Civilian instructors try to be the good guys. Their job depends on it! Nobody wants a hard-arsed bombastic flying instructor. And these days it’s almost taken as a blemish on your name if you can’t get your student up to standard. So if he’s worth his salt, instructors will generally try very hard to get a student up to scratch and are understandably reluctant to suggest when it’s time the student throw in the towel. No one wants to destroy a person’s self-esteem. Not in the civilian arena anyway. With CRM we’ve become so sensitive to Life Positions and Ego States that maybe we’re not as honest as we sometimes aught to be. In the civilian environment students often have multiple instructors and sometimes it’s just easier to leave it to the next guy to be the bastard. But in shying away from this distasteful duty, an injustice has been done. Some kid’s parents have hocked themselves to the limit for no good reason and their money would have been better spent at university doing something else. It would hurt a lot less to hear the awful truth somewhere near the beginning than it most certainly will if someone gets killed.

I’m sorry to say it – but there are some people who just shouldn’t fly! They aren’t difficult to identify. The egomaniacs. The braggards. The overly timid. The laizze faire. Eventually you develop a sixth sense about these things. You can tell with alarming accuracy who will make it and who won’t. You see it in their eyes. You hear it in their questions. Do they have a passion for what they’re doing? If not – they shouldn’t be there! Please understand, I’m not knocking the guy who just wants a PPL to get himself from A to B. I’m talking about the guy who wants to spend his life in and around aeroplanes. If by luck they’ve made it to an airline job without having a passion, and are just there for the status and a reasonable pay cheque – then they’ve robbed someone more deserving of their dream. For various reasons they won’t last to retirement either – ultimately making them a bad investment in the long run. Contrary to popular belief, this can be quite a tough job – particularly for a family.

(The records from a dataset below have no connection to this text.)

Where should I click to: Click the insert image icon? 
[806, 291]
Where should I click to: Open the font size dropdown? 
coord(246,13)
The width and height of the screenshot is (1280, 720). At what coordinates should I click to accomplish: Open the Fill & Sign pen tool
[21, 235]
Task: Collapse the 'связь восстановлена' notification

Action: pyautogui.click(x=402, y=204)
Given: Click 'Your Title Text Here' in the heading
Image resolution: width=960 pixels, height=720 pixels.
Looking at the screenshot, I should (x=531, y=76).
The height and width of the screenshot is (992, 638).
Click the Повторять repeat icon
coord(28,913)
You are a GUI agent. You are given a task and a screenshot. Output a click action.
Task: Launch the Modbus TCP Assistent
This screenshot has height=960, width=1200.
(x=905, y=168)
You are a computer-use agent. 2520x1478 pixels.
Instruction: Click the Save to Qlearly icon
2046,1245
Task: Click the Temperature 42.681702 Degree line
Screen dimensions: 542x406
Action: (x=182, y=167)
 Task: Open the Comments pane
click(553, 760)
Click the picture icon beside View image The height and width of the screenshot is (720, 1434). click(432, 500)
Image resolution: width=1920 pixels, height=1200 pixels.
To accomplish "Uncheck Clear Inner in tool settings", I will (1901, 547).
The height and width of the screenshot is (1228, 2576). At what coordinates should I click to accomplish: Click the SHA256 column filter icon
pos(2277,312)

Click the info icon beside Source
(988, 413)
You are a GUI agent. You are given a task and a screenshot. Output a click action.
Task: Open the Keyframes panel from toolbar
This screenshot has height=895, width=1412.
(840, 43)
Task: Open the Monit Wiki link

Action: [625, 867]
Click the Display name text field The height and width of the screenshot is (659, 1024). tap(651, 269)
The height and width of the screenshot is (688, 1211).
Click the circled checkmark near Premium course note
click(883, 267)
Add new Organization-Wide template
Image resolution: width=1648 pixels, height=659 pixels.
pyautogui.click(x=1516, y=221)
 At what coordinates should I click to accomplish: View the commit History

Regrettably though, this is not unusual in these days of quotas and affirmative action. In South Africa there are literally dozens of well qualified, passionate pilots who can’t get into a decent airline job because they’ve been sidelined by politics. Airlines with cadet training schemes have psychometric tests to help identify the wheat from the chaff. I think its high time general aviation did the same. Just like the new student requires a medical, he should also be required to take a psychometric test. The doctors know the students physical state – but what of his mental state? Is he a risk taker? Is he over or under confidant? What is his mental capacity? How will he cope with stress? Even if he has no intention of an aviation career, the information would be invaluable to his training. Like a pre-start filter. It would be in the student’s own best interest to know what profile he falls in. He can identify his strengths and work on his weaknesses. I’m not aware of any crash statistics that involved a pilot who couldn’t read the bottom line on his eye test – or because his blood pressure was 160/100 when it should have been 120/80. But many people have died because the pilot was over confidant or just plain negligent. Doctors are happily nit-picking the pilots physical state – which no one is denying, is important – but ignoring their mental state! Would a psychometric test have identified Mohamed Atar’s mental state before he took flying lessons? Who knows – maybe it could have prevented 911.

The author is a Senior A340 Captain with SAA and CEO of Flight Training College in George.